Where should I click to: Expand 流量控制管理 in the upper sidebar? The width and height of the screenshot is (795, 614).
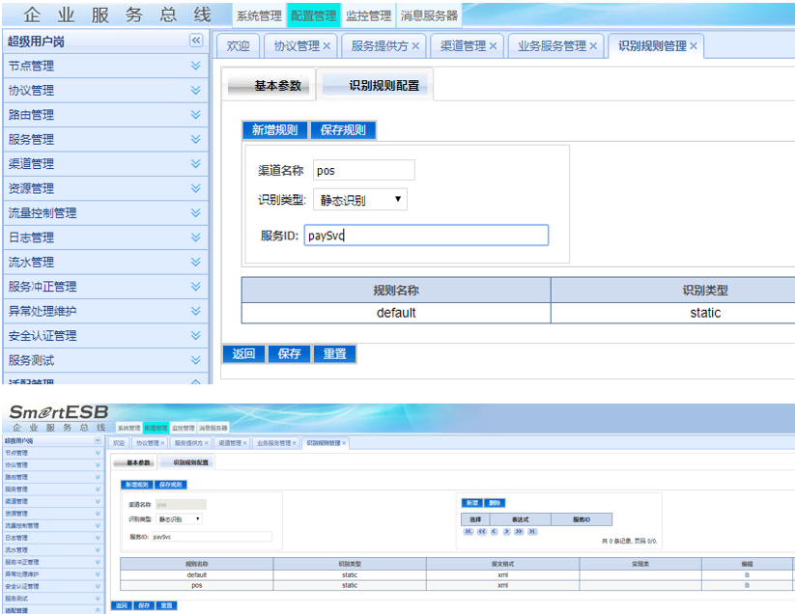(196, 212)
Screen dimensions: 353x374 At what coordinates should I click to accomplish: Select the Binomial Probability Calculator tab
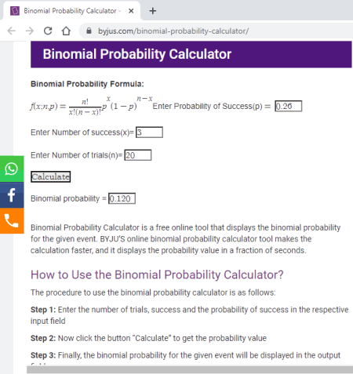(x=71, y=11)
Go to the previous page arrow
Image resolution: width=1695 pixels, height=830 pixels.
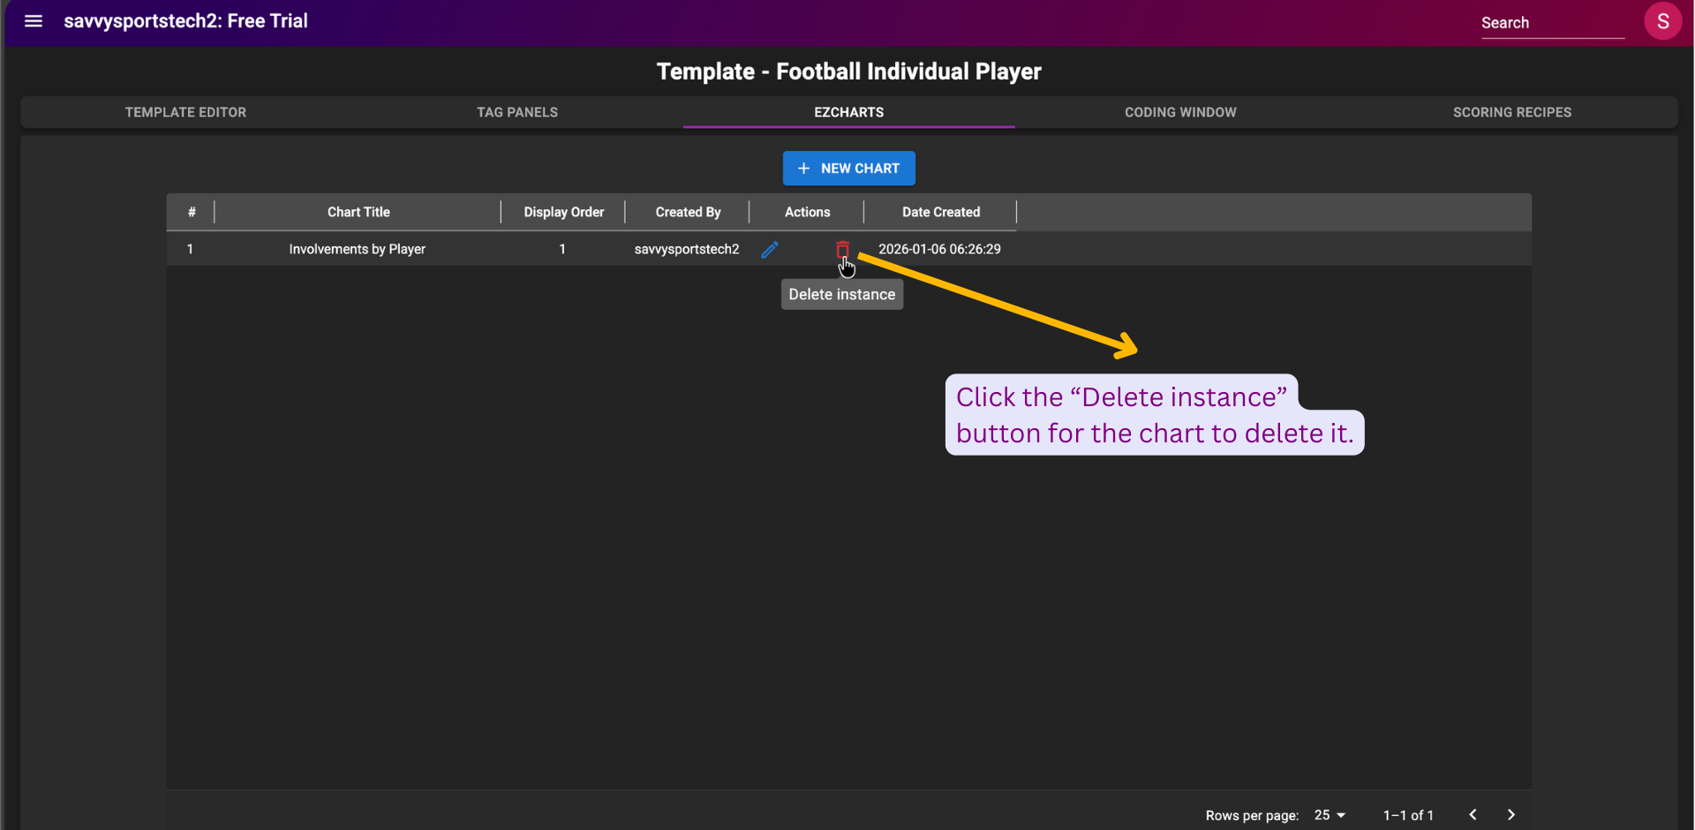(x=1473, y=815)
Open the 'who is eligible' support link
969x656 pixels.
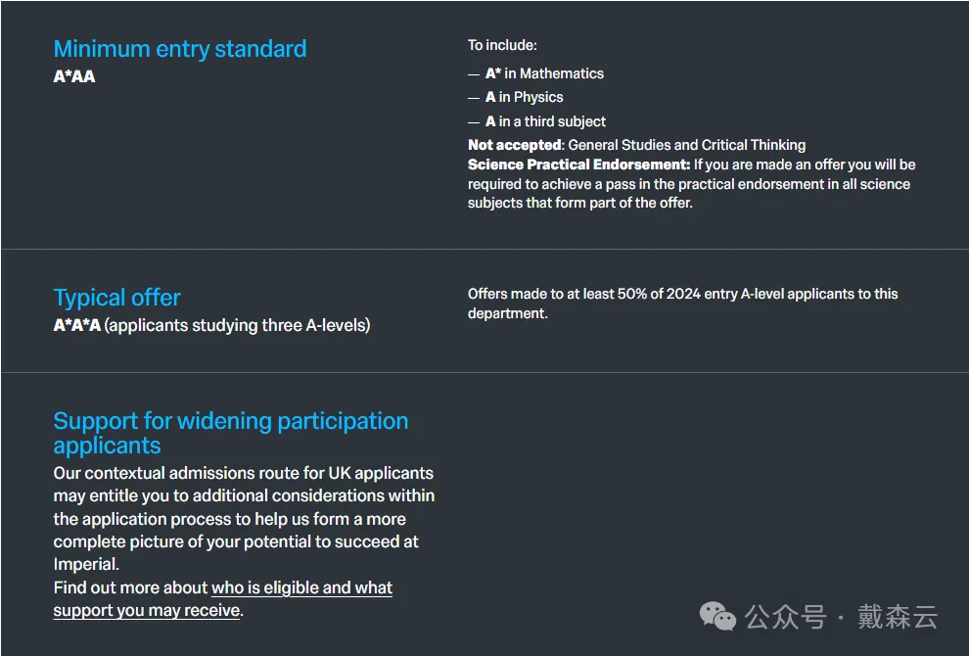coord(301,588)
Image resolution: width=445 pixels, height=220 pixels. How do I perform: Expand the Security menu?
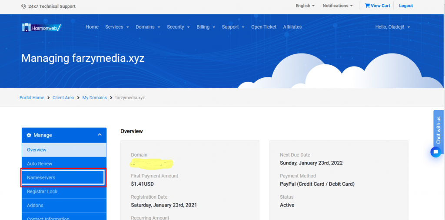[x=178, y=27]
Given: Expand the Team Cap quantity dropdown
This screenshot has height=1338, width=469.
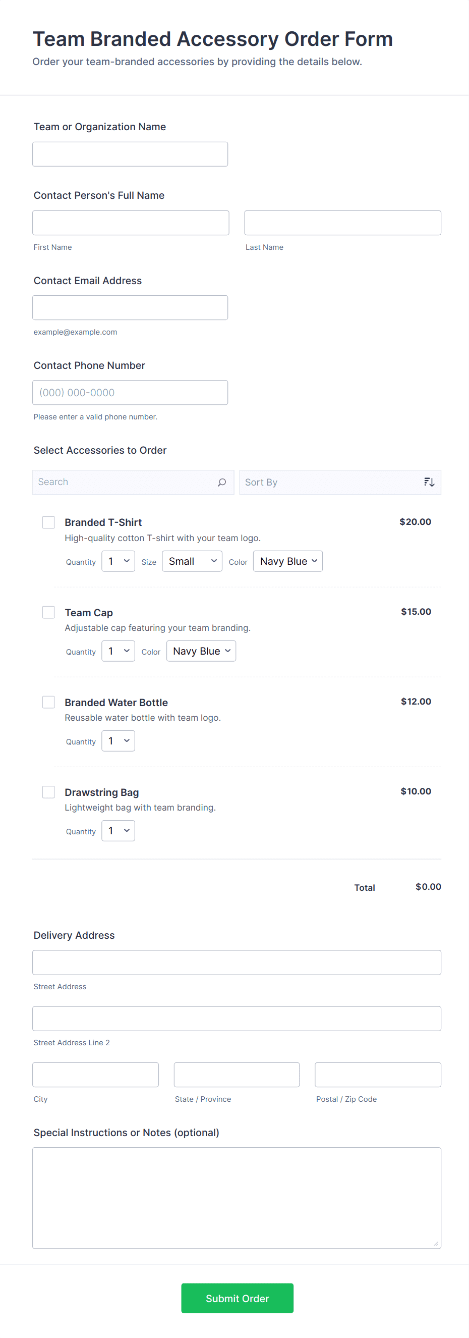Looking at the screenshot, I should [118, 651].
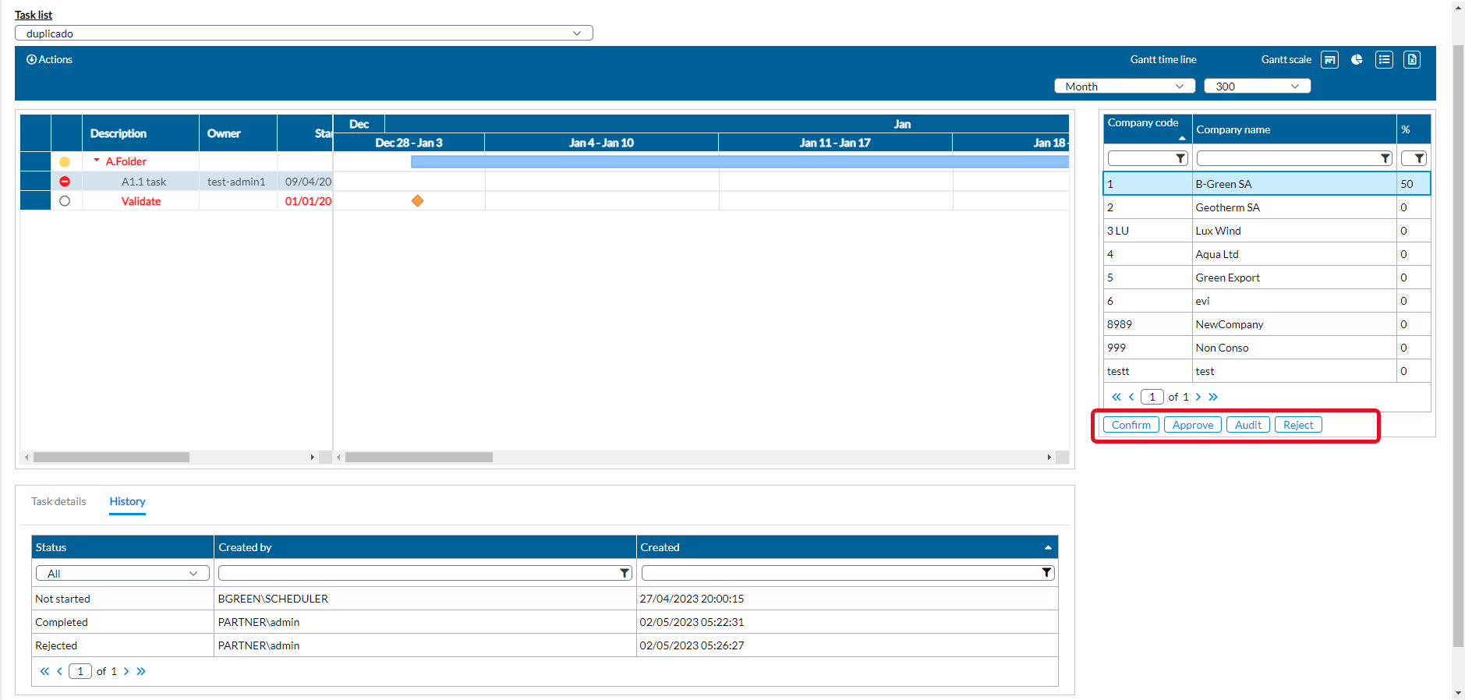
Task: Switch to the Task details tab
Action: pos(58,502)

* * *

Write out the entries again word for word. Do not include the pictures.

◆ RESULT FOR THIS TASK:
Where should I click to: Expand 流量控制管理 in the upper sidebar? The width and height of the screenshot is (795, 614).
(196, 212)
Screen dimensions: 353x374 At what coordinates should I click to accomplish: Select the Binomial Probability Calculator tab
(x=71, y=11)
Go to the previous page arrow
Image resolution: width=1695 pixels, height=830 pixels.
(x=1473, y=815)
Open the 'who is eligible' support link
969x656 pixels.
coord(301,588)
Image resolution: width=445 pixels, height=220 pixels. How do I perform: Expand the Security menu?
[x=178, y=27]
Given: Expand the Team Cap quantity dropdown
This screenshot has height=1338, width=469.
Looking at the screenshot, I should [118, 651].
Task: Switch to the Task details tab
Action: pos(58,502)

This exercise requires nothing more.